(Stored records)

◆ ◆ ◆

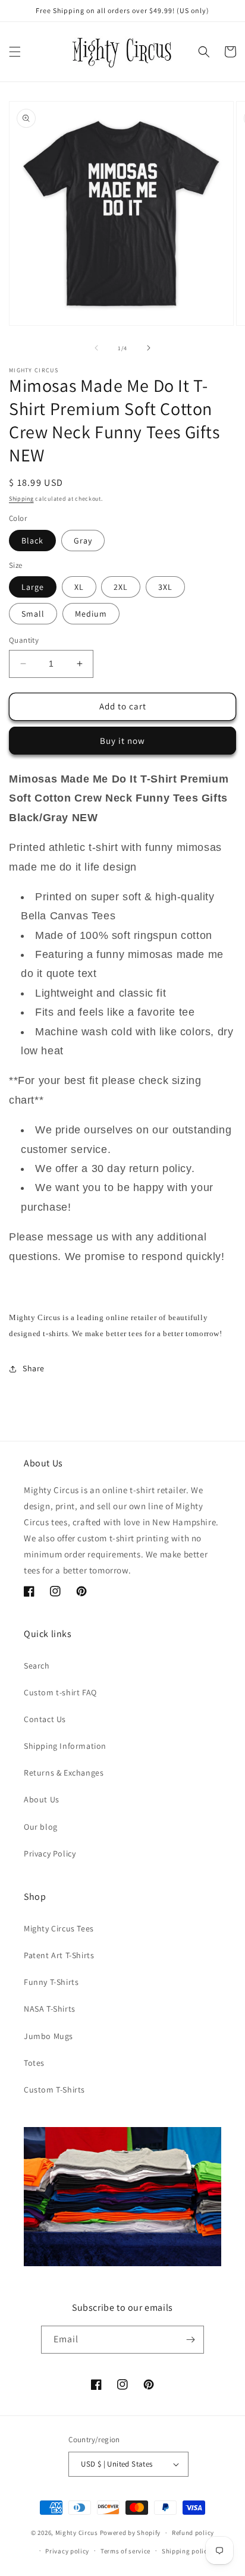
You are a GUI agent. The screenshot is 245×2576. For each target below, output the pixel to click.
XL (79, 587)
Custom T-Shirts (54, 2089)
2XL (121, 587)
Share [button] (34, 1368)
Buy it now (122, 740)
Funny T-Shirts (51, 1982)
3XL (165, 587)
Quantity (24, 640)
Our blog (41, 1826)
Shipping (21, 498)
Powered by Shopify (130, 2532)
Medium (91, 613)
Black (32, 540)
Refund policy (193, 2532)
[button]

◆ ◆ ◆

:: EXERCISE ::
In the records above, retype exactly the lines from the one with "Funny T-Shirts (51, 1982)" through the last one.

:: OUTPUT OF THE EXERCISE ::
Funny T-Shirts (51, 1982)
3XL (165, 587)
Quantity (24, 640)
Our blog (41, 1826)
Shipping (21, 498)
Powered by Shopify (130, 2532)
Medium (91, 613)
Black (32, 540)
Refund policy (193, 2532)
[button]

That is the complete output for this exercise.